What is required: Write out exactly the lines of the entries below from the one holding "You are a GUI" to the one holding "This screenshot has width=600, height=643.", inclusive, and leave out all other lines.

Data excerpts:
··········
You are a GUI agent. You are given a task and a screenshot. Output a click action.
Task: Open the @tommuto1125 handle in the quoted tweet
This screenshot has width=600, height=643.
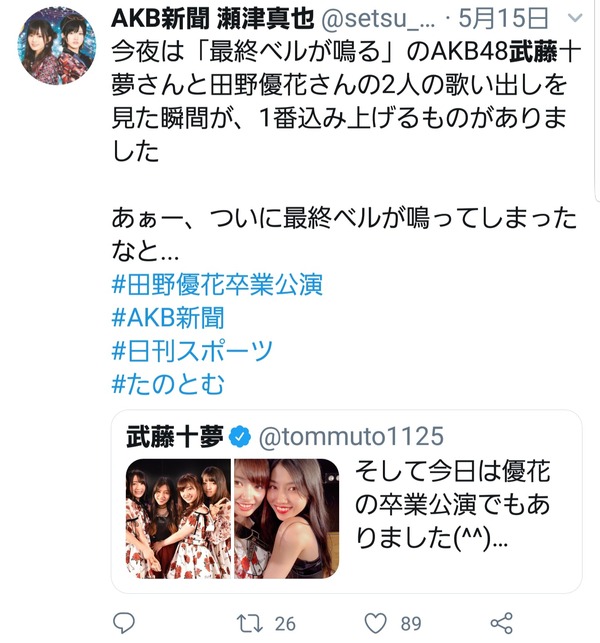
··········
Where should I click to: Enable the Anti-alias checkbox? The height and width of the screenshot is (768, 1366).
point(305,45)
··········
Output of the task:
You are a GUI agent. You are given a task and a screenshot. Output a click action.
Task: Open the @tommuto1125 handle in the quoted tweet
This screenshot has width=600, height=643.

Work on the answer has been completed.